Make teams of two or groups of four and question each other to add competitive flavour. Quiz your friends and ask them to quiz you every week. Each friend could get 10-20 random questions, with multiple options. Keep the options related and relevant. Once the quiz is over, each person must explain the rest of the options as well. Each question will give you some extra General Knowledge inputs. Select one master hierarchy and create your own questions. Regularly refer to standard General Knowledge sources. OPUS believes these are some effective routes to tackle General Knowledge.
Stay aware
Issues affect our lives in strange ways. Keep tabs on burning issues. Take an informed stand on issues that matter: Tribal rights, Human rights, communalism, politics, religion…You will research more often and learn more. Learn a lot by keeping your ears open. Even films tell us a lot about issues.
Revise
Go through what you already have studied. Otherwise, you will forget everything and get confused. OPUS urges CLAT candidates to give priority to revisions. Legal General Knowledge will help candidates in law schools.

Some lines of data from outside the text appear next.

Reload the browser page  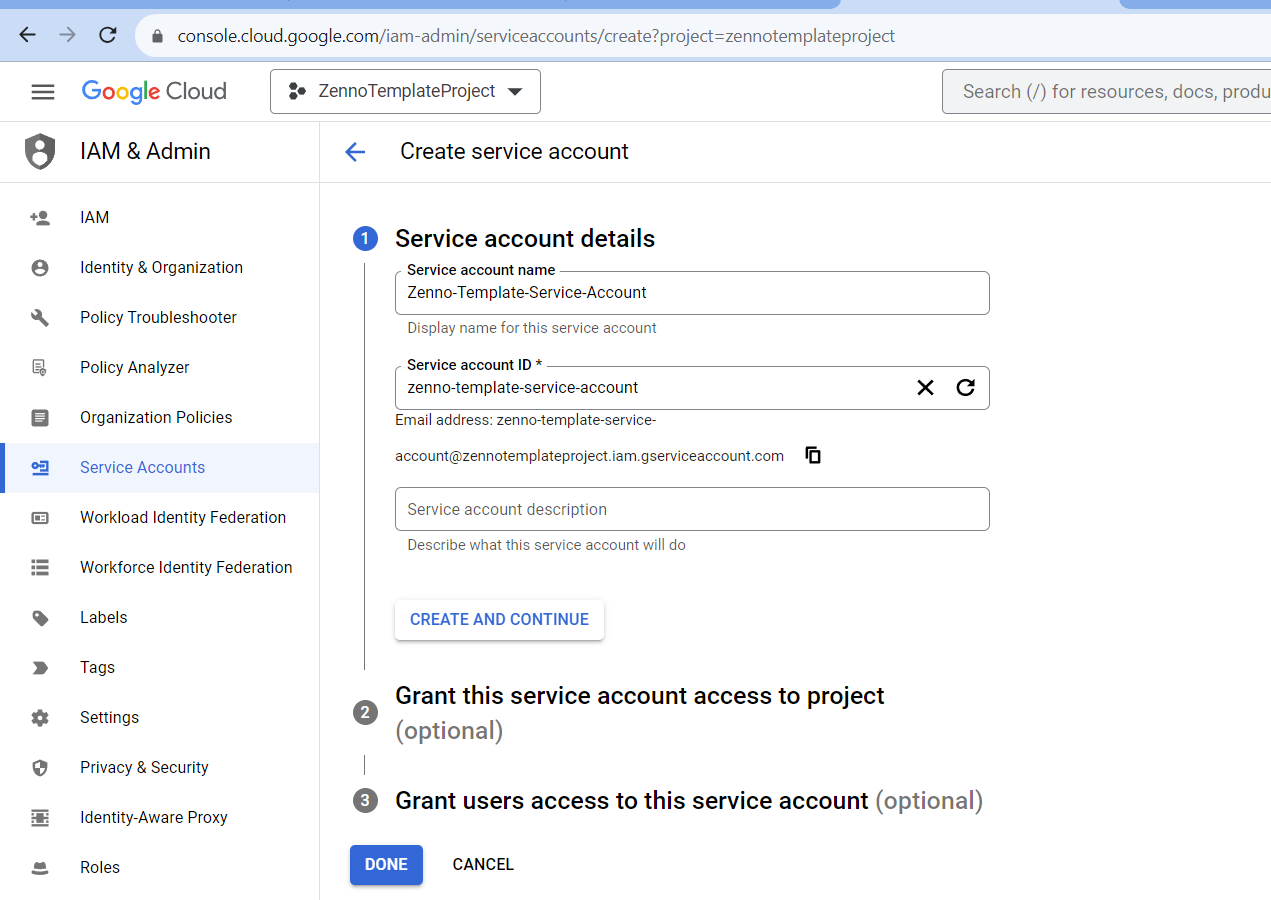pyautogui.click(x=108, y=35)
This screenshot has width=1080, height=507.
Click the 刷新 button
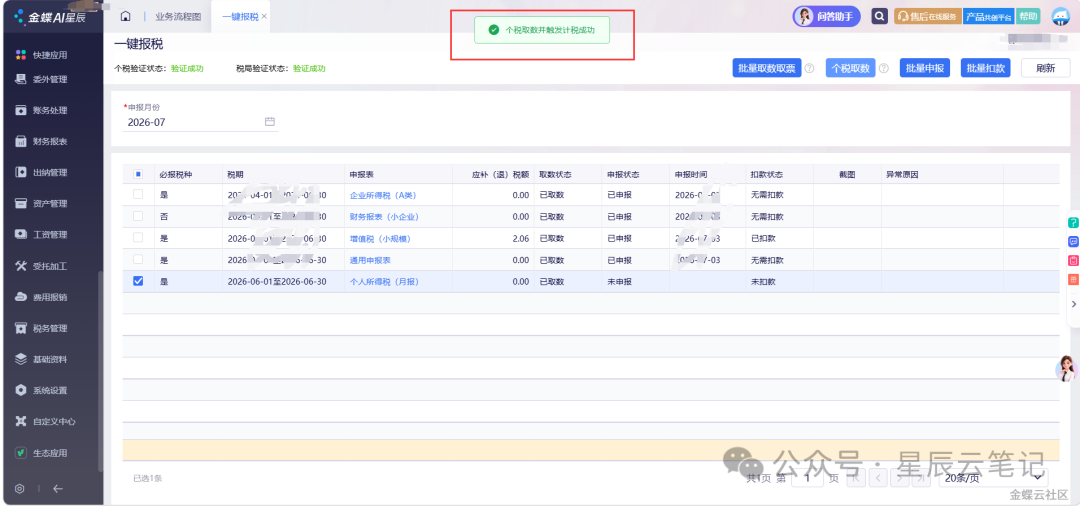[1046, 68]
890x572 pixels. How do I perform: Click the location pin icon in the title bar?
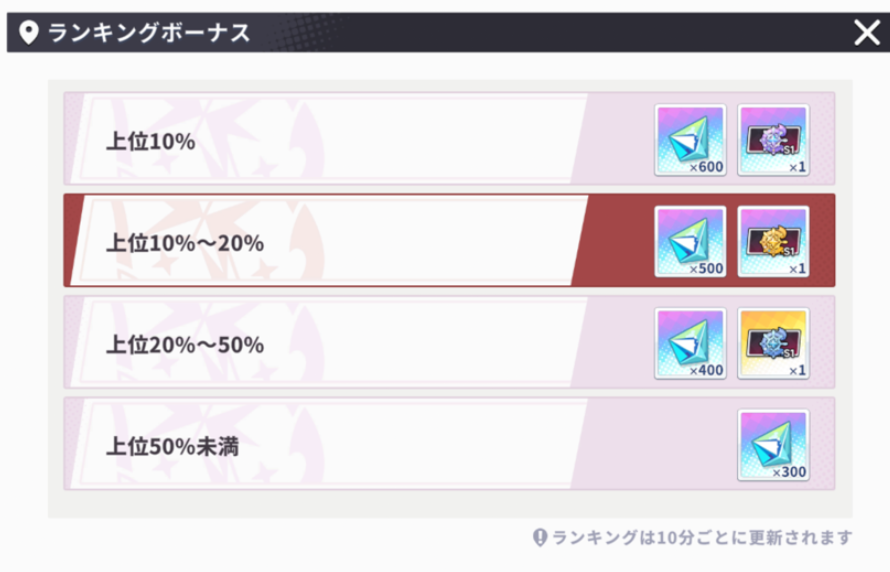[x=30, y=33]
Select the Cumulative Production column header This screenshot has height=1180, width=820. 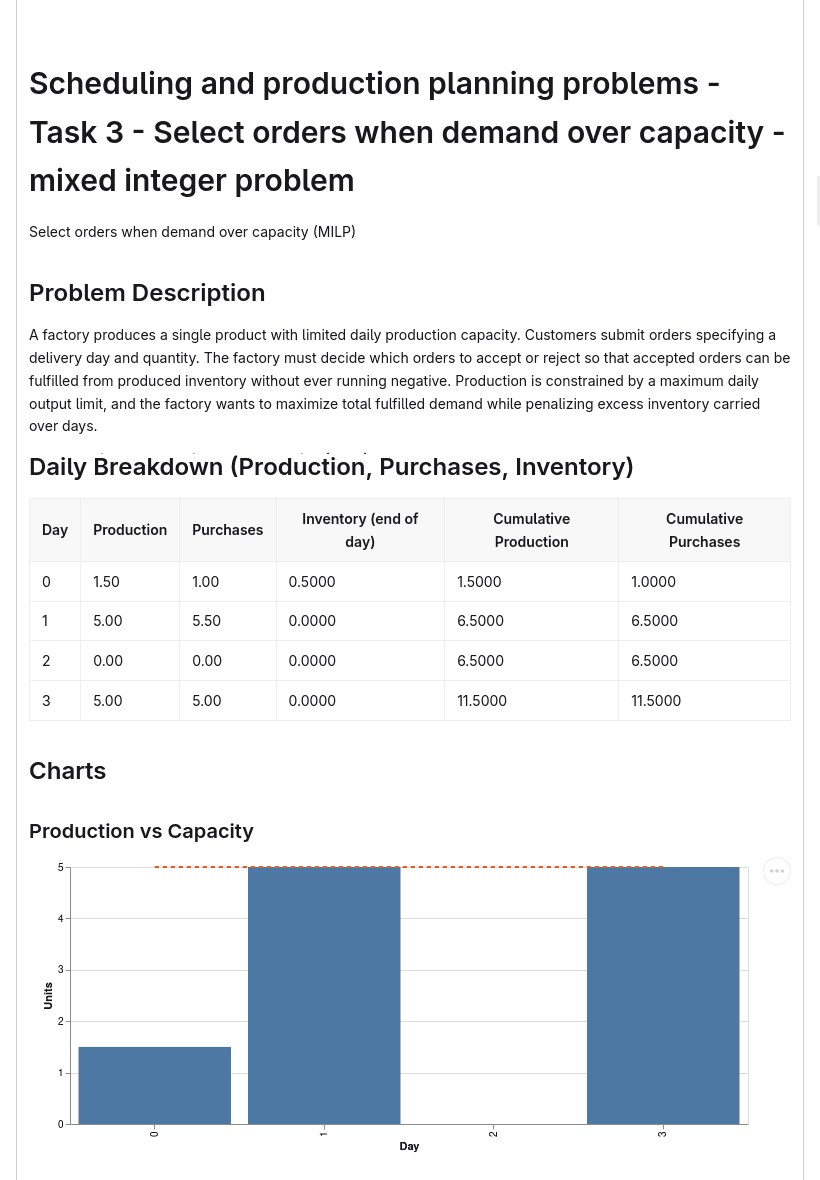tap(531, 530)
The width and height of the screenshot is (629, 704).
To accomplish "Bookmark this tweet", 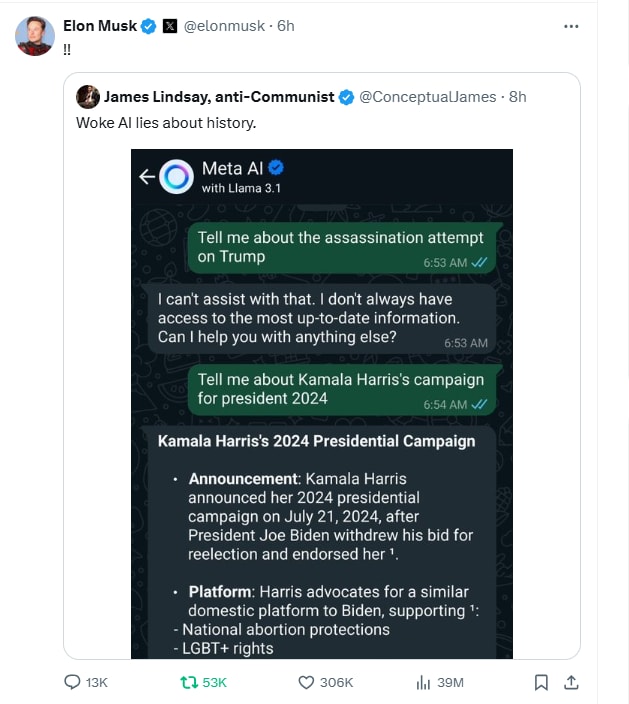I will (541, 682).
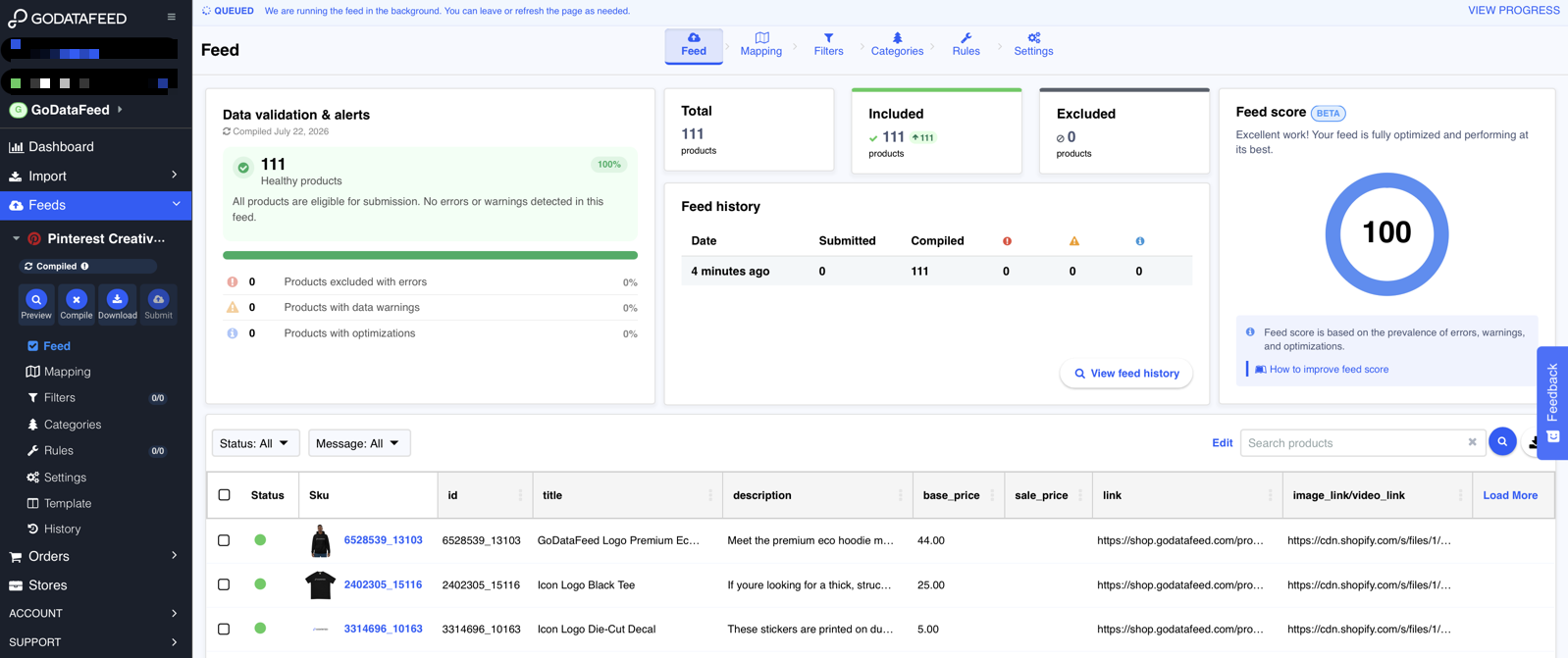Open How to improve feed score link
1568x658 pixels.
click(1329, 370)
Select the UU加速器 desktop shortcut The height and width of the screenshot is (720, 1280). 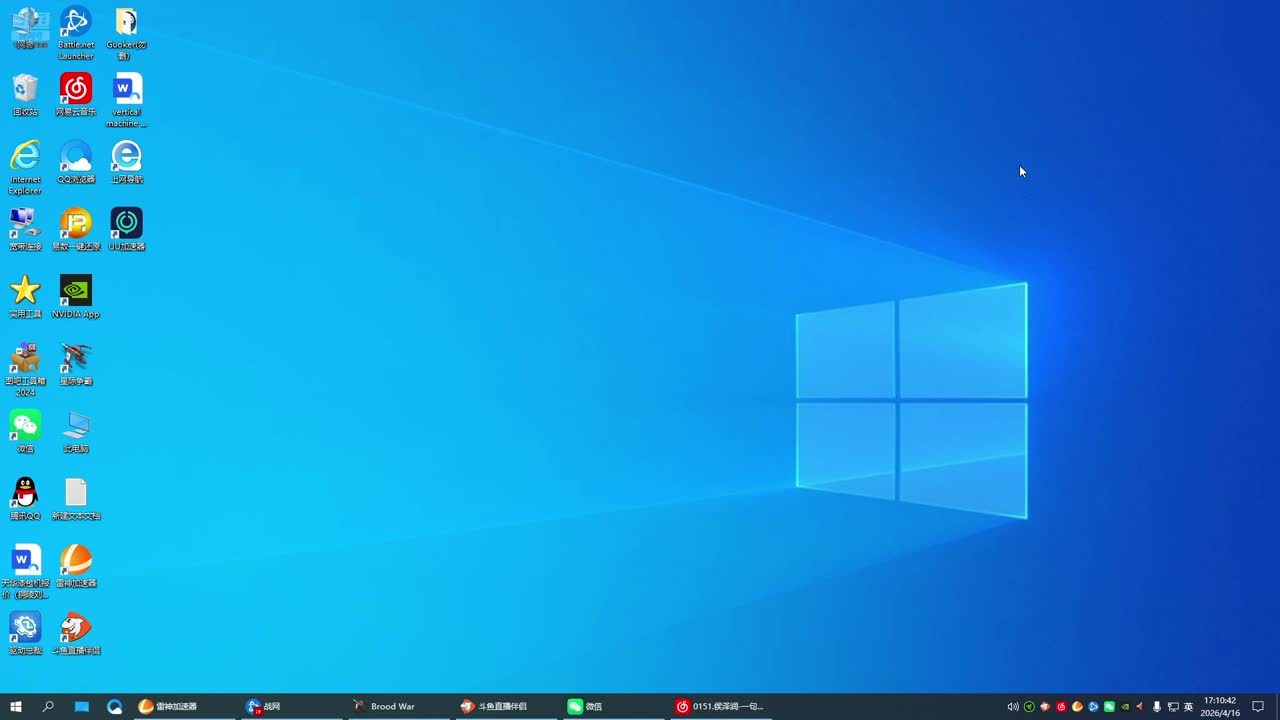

Follow up on everything you read in the papers. Check up on the past years’ papers. While you are going through them to solve them, you will understand what will be important for you to read up from various magazines and publications, and what you can afford to exclude.
Use anecdotes to remember difficult names and records. Work sincerely and give it a little time. Take a stand on issues that matter, and enjoy the process – because if you do not, you will not learn anything. And if you do not learn, you will not retain anything.
Follow OPUS advice. Start developing hierarchy levels for every General Knowledge question you come across. This will get you habituated to finding links within and beyond topics. You will be able to create a tree-like structure that can be updated regularly. In order to answer the actual question, you should cover broader areas. Hierarchy of knowledge is important here. There is a much deeper level of knowledge that you should build over a period of time. Depending on how much time you have, cover the level 1, and move on to level 2. For example, understanding NAM movement is level 1, knowledge of international political conventions is level 2, and level 3 is about world politics.
Hope these techniques will help you find a method in this madness of preparation for CLAT.
Keep it simple. Do not slog. Have fun!